OTTAWA (Reuters) - Canada needs to jump on the global bandwagon in favour of tougher banking regulations, even though domestic institutions have kept their footing throughout the credit crisis, officials said on Wednesday.
Finance Minister Jim Flaherty plans to meet with top banking executives next week to urge them to adopt reforms endorsed by the G7, aimed at soothing the battered global credit market.
"We agreed in the G7 that we would move ahead with the Financial Stability Forum reforms and I want Canada to be on that page," Flaherty told reporters.
The Bank of Canada welcomed new regulations announced on Wednesday by the world's top banking watchdog, the Basel Committee on Banking Supervision, saying they were relevant to Canada.
Policy-makers from the world's seven most industrialized countries pledged over the weekend to implement a list of recommendations for ridding the international financial system of the flaws that led to the crisis.
The proposals were offered in a report by the Financial Stability Forum, which comprises central bankers and global regulators.
Within 100 days, they agreed to tell banks to reveal the extent of their losses and exposure to toxic assets like U.S. subprime mortgage-backed securities, using a template for valuing those assets that is included in the report.
When asked what his message to domestic banks would be, Flaherty said, "The importance of going ahead and using the leading practices that are prescribed now by the Financial Stability Forum. Our banks are pretty good in accomplishing that already, but we need to have uniformity."

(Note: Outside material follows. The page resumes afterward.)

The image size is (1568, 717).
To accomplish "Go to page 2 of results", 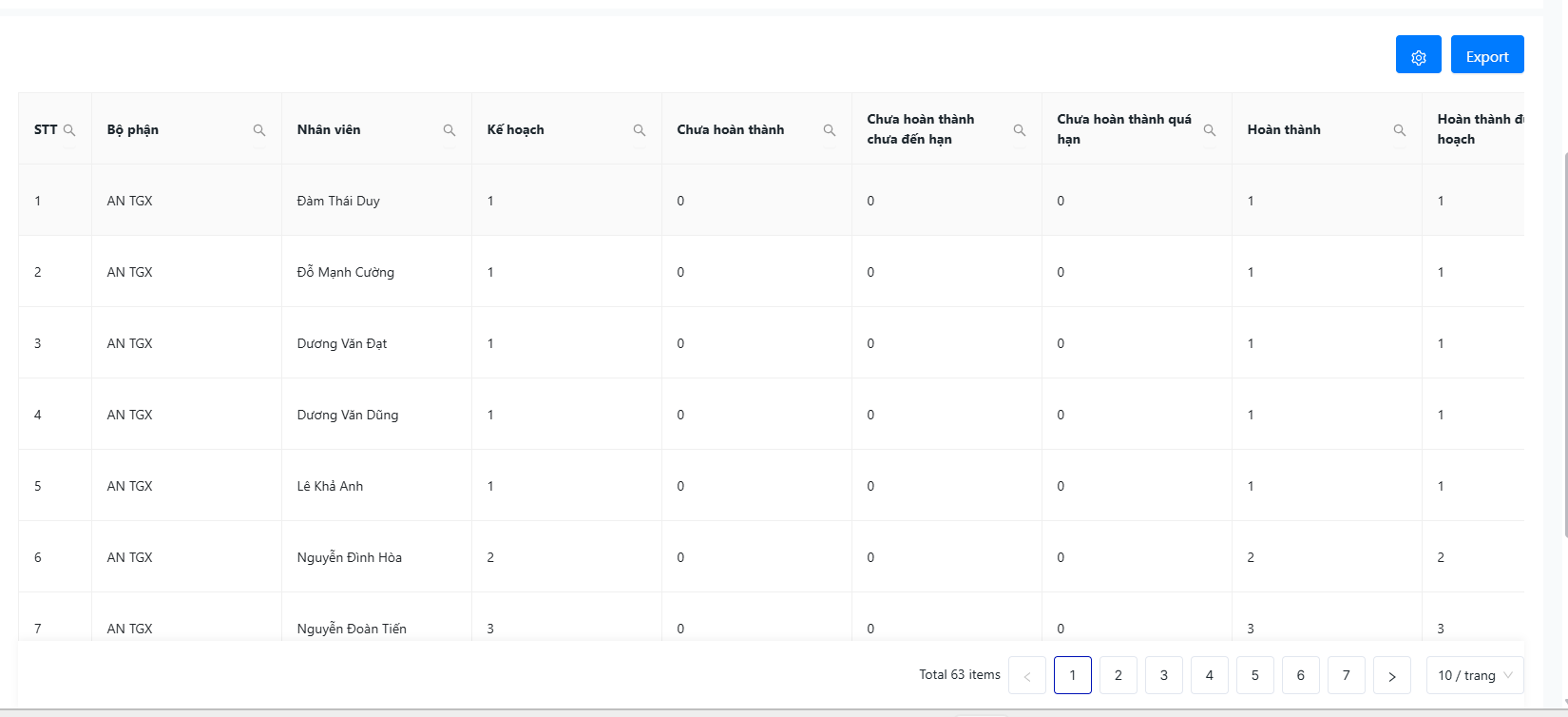I will point(1118,675).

On Wednesday, the Basel Committee signaled its intent to act on the FSF regulatory proposals. It spelled out changes designed to raise the cost for banks of complex investments and risky trading practices such as those that caused the latest global financial crisis.
The Bank of Canada praised the body for seeking to minimize the impact of the new measures on banks in the midst of a crisis.

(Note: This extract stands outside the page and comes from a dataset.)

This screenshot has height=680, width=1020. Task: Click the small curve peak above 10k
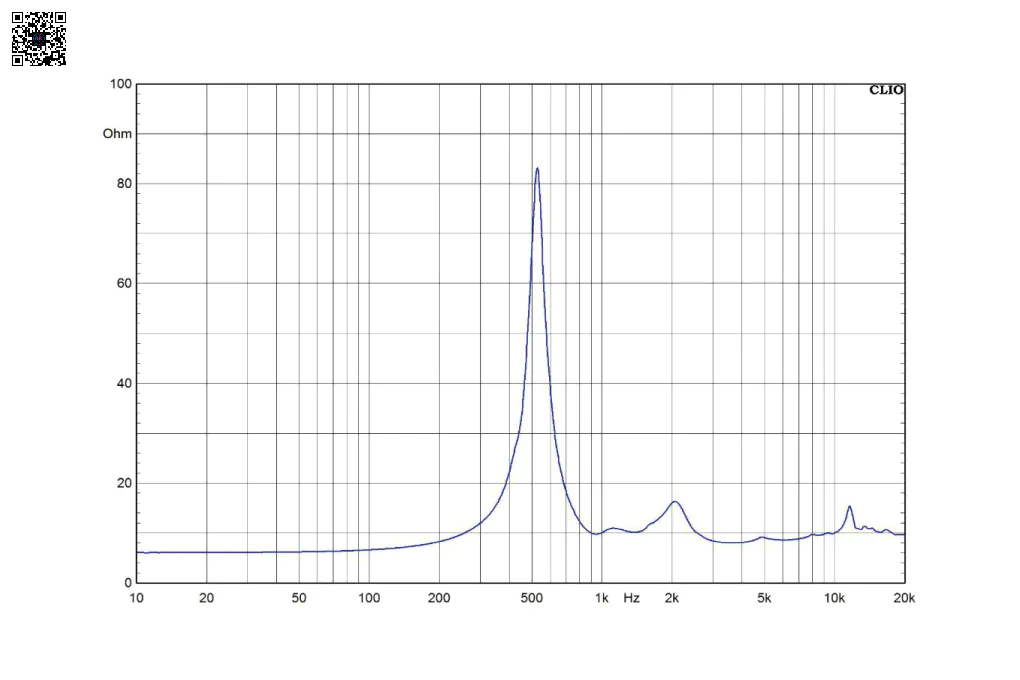[x=849, y=507]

"The bank welcomes the committee's intention to introduce these measures in a manner that promotes long-term bank resiliency and strong supervision, while seeking to avoid potentially adverse near-term impacts as the re-pricing of risk and deleveraging process continues in financial markets," Bank of Canada spokesman Jeremy Harrison said.

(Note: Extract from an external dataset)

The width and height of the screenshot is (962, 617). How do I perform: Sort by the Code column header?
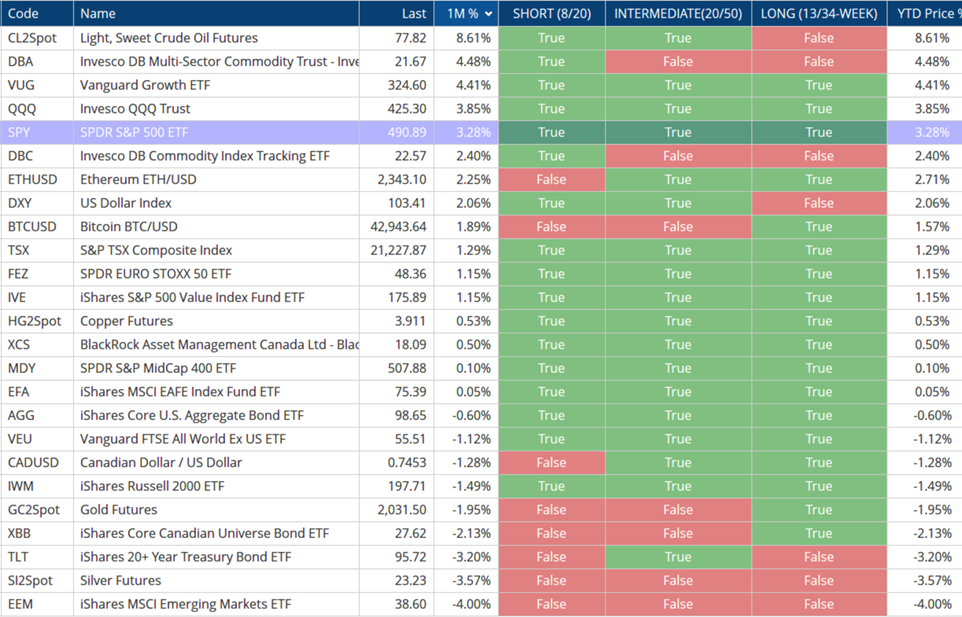24,14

Governor Mark Carney has praised the Canadian financial system for remaining well-capitalized compared with its U.S. and European counterparts throughout the global credit crisis.
Nevertheless, Harrison said the bank believes the new rules "are relevant to all countries, including Canada."
Commercial banks globally have largely chafed at the idea of heavy-handed rules on banking practices. In Canada, the banking lobby issued a reminder that there was little to "fix" here.
"It is important to remember that Canadian banks are well-capitalized compared to international standards. Canada's banks are also sophisticated risk managers," the Canadian Bankers' Association said.